# Web Scraper Tool for 5 US Media Outlets

In [1]:
import requests
import re
from bs4 import BeautifulSoup
from bs4 import UnicodeDammit
import numpy as np
import pandas as pd

### 1. Breitbart - Very Conservative

In [252]:
# load the HTML content using requests and save into a variable
breitbart_request = requests.get('https://www.breitbart.com/politics/')
breitbart_homepage = breitbart_request.content

In [253]:
# create soup 
breitbart_soup = BeautifulSoup(breitbart_homepage, 'html.parser')

In [254]:
# locate article URLs
breitbart_tags = breitbart_soup.find_all('h2')

In [255]:
# setup
number_of_articles = min(len(breitbart_tags), 30)

breitbart_links = []
breitbart_titles = []
breitbart_dates = []
breitbart_contents = []

In [256]:
# get article titles, content, and links
for n in np.arange(0, number_of_articles):

    # get article link
    link = breitbart_tags[n].find('a')['href']
    link = "https://www.breitbart.com" + link
    breitbart_links.append(link)
    
    # get article title
    title = breitbart_tags[n].find('a').get_text()
    breitbart_titles.append(title)
    
    # prep article content
    article = requests.get(link)
    article_content = article.content
    soup_article = BeautifulSoup(article_content, 'html5lib')
    
    # get publication datetime
    date = soup_article.time.attrs['datetime']
    date = date[:-10]
    breitbart_dates.append(date)
    
    # get article content
    body = soup_article.find_all('div', class_='entry-content')
    x = body[0].find_all('p')
    
    # combine paragraphs
    list_paragraphs = []
    for p in np.arange(0, len(x)):
        paragraph = x[p].get_text()
        list_paragraphs.append(paragraph)
        final_article = " ".join(list_paragraphs)
        
    breitbart_contents.append(final_article)

In [257]:
# assembling data
breitbart_data = pd.DataFrame.from_dict({
    'publisher': 'Breitbart',
    'date': breitbart_dates,
    'link': breitbart_links,
    'article_title': breitbart_titles,
    'article_text': breitbart_contents 
})

In [258]:
# make sure it looks nice
breitbart_data.head()

Unnamed: 0,article_text,article_title,date,link,publisher
0,A report from the Swedish Defence Research Ins...,Report: Sweden May Be Most ‘Incel’ Country in ...,2020-03-08,https://www.breitbart.com/europe/2020/03/08/re...,Breitbart
1,The American Conservative Union (ACU) announce...,ACU: CPAC Attendee Tested Positive for Coronav...,2020-03-07,https://www.breitbart.com/politics/2020/03/07/...,Breitbart
2,Former Illinois Gov. Rod Blagojevich ripped in...,Exclusive — Rod Blagojevich Explains Why He Is...,2020-03-07,https://www.breitbart.com/politics/2020/03/07/...,Breitbart
3,Politico continued the media’s effort to trash...,Pollak: Politico Continues Media’s Quest to Bl...,2020-03-07,https://www.breitbart.com/the-media/2020/03/07...,Breitbart
4,"On Friday’s “PBS NewsHour,” columnist Mark Shi...",Shields: Nobody Understands ‘What a Biden Pres...,2020-03-07,https://www.breitbart.com/clips/2020/03/07/shi...,Breitbart


In [259]:
# read in old data
old_breitbart_data = pd.read_csv('data/breitbart_data.csv')
num_old = len(old_breitbart_data)

# append new data
breitbart_data = old_breitbart_data.append(breitbart_data).drop_duplicates()

# save new .csv
breitbart_data.to_csv("data/breitbart_data.csv", index = False)
num_now = len(breitbart_data)

print("number of entries in old data: {}".format(num_old))
print("total number of entries in new data: {}".format(num_now))

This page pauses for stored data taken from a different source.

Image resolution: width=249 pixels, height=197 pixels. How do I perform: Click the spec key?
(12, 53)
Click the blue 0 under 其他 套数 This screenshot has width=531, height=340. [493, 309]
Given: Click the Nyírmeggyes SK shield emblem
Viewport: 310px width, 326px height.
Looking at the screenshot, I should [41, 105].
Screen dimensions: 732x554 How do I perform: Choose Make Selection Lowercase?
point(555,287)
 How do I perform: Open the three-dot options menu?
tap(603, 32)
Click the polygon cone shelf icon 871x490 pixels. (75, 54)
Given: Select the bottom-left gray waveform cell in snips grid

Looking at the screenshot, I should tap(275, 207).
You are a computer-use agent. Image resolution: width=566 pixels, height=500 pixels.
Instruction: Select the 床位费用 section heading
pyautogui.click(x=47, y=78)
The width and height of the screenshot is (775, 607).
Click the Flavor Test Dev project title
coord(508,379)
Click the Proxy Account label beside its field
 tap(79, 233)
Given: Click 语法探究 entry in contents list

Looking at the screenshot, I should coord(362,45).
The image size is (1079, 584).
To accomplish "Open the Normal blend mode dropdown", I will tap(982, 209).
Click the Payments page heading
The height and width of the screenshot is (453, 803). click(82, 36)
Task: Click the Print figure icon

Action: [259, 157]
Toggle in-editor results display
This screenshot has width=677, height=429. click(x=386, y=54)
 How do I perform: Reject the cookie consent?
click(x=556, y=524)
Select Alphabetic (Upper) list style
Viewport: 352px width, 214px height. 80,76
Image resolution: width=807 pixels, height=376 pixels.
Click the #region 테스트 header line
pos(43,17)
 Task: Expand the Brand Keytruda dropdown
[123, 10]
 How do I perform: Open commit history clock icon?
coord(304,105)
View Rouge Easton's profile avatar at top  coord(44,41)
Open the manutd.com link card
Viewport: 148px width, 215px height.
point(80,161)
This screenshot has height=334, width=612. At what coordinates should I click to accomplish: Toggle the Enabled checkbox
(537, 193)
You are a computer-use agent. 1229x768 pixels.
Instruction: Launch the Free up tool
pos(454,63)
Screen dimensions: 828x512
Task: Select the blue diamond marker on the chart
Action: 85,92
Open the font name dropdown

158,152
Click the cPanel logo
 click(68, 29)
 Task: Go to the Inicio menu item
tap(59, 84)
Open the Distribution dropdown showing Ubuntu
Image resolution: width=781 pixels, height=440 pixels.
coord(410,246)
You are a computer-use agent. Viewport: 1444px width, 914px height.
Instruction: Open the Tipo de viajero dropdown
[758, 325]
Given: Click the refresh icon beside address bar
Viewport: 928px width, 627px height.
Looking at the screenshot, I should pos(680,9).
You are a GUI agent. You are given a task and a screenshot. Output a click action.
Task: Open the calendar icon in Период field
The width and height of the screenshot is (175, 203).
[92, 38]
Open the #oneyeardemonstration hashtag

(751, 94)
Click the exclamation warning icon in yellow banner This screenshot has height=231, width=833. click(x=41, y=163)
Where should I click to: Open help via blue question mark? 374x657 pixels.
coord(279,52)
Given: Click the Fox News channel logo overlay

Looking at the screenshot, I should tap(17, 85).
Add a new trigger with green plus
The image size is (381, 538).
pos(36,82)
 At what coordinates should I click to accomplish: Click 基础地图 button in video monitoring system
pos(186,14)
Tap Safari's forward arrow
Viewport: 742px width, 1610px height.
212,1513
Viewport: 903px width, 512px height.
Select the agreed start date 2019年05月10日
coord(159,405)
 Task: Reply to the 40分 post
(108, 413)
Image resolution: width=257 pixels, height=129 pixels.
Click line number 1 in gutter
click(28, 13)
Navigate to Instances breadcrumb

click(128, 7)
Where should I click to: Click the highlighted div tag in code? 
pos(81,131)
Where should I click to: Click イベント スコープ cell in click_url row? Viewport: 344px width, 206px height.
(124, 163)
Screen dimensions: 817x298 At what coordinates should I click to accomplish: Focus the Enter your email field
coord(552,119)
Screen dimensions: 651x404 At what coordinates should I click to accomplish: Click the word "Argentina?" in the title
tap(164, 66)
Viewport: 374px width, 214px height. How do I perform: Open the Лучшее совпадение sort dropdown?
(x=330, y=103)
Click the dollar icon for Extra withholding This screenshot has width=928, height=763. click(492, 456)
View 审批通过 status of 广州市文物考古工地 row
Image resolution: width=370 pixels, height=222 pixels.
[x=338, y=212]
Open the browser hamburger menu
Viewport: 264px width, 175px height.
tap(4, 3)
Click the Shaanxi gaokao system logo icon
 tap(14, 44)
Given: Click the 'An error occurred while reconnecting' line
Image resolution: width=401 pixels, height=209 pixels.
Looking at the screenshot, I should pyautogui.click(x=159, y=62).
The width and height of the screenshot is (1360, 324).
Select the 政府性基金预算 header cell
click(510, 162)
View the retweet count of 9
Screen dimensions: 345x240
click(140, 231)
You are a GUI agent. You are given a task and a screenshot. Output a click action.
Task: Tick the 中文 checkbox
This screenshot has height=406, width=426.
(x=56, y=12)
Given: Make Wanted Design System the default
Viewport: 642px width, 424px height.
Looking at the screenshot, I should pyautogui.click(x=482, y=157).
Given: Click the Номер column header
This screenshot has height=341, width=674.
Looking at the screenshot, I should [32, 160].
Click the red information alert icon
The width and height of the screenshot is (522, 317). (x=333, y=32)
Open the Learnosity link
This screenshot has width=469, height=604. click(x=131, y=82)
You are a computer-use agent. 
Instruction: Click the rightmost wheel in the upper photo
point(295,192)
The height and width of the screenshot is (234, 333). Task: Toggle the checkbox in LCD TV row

number of entries in old data: 14
total number of entries in new data: 30


### 2. Fox - Conservative

In [454]:
# load the HTML content using requests and save into a variable
fox_requests = requests.get('https://www.foxnews.com/politics')
fox_homepage = fox_requests.content

In [455]:
# create a soup to allow BeautifulSoup to work
fox_soup = BeautifulSoup(fox_homepage, 'html.parser')

In [456]:
# locate article links
fox_tags = fox_soup.find_all('article')

In [457]:
# setup
fox_links = []
fox_text = []
fox_titles = []
fox_dates = []

In [458]:
number_of_articles = 30

# get homepage article links
for n in np.arange(0, number_of_articles):
    link = fox_tags[n].find('a')
    link = link.get('href')
    link = "https://foxnews.com" + link
    fox_links.append(link)
    fox_links = [x for x in fox_links if "/v/" not in x]

In [459]:
# prep for article content
for link in fox_links:
    fox_article_request = requests.get(link)
    fox_article = fox_article_request.content
    fox_article_soup = BeautifulSoup(fox_article, 'html.parser')
    
    # get article metadata
    fox_metadata = fox_article_soup.find_all('script')[2].get_text()
    fox_metadata = fox_metadata.split(",")
    
    for item in fox_metadata:

        # get article title
        if 'headline' in item:
            item = item.replace('\n',"")
            item = item.replace('headline', "")
            item = item.replace(':', "")
            item = item.replace('"', '')
            fox_titles.append(item)
        
        # get article date
        elif 'datePublished' in item:
            item = item.replace('\n',"")
            item = item.replace('datePublished', "")
            item = item.replace(':', "")
            item = item.replace('"', '')
            fox_dates.append(item)
    
    # get article text
    body = fox_article_soup.find_all('div')
    x = body[0].find_all('p')
    
    # combine paragraphs
    list_paragraphs = []
    for p in np.arange(0, len(x)):
        paragraph = x[p].get_text()
        paragraph = paragraph.replace('\n',"")
        list_paragraphs.append(paragraph)
        
        # removing copyright info and newsletter junk from the article
        final_article = " ".join(list_paragraphs)
        final_article = final_article.replace("This material may not be published, broadcast, rewritten, or redistributed. ©2020 FOX News Network, LLC. All rights reserved. All market data delayed 20 minutes.", " ")
        final_article = final_article.replace("This material may not be published, broadcast, rewritten,", " ")
        final_article = final_article.replace("or redistributed. ©2020 FOX News Network, LLC. All rights reserved.", " ")
        final_article = final_article.replace("All market data delayed 20 minutes.", " ")
        final_article = final_article.replace("Get all the stories you need-to-know from the most powerful name in news delivered first thing every morning to your inbox Subscribed You've successfully subscribed to this newsletter!", " ")
    fox_text.append(final_article)

In [460]:
# join fox data
fox_data = pd.DataFrame.from_dict({
    'publisher': 'Fox',
    'date': fox_dates,
    'link': fox_links,
    'article_title': fox_titles,
    'article_text': fox_text 
})

fox_data.head()

Unnamed: 0,publisher,date,link,article_title,article_text
0,Fox,2020-03-09T162213-0400,https://foxnews.com/politics/bernie-sanders-fo...,Bernie Sanders,Democratic president...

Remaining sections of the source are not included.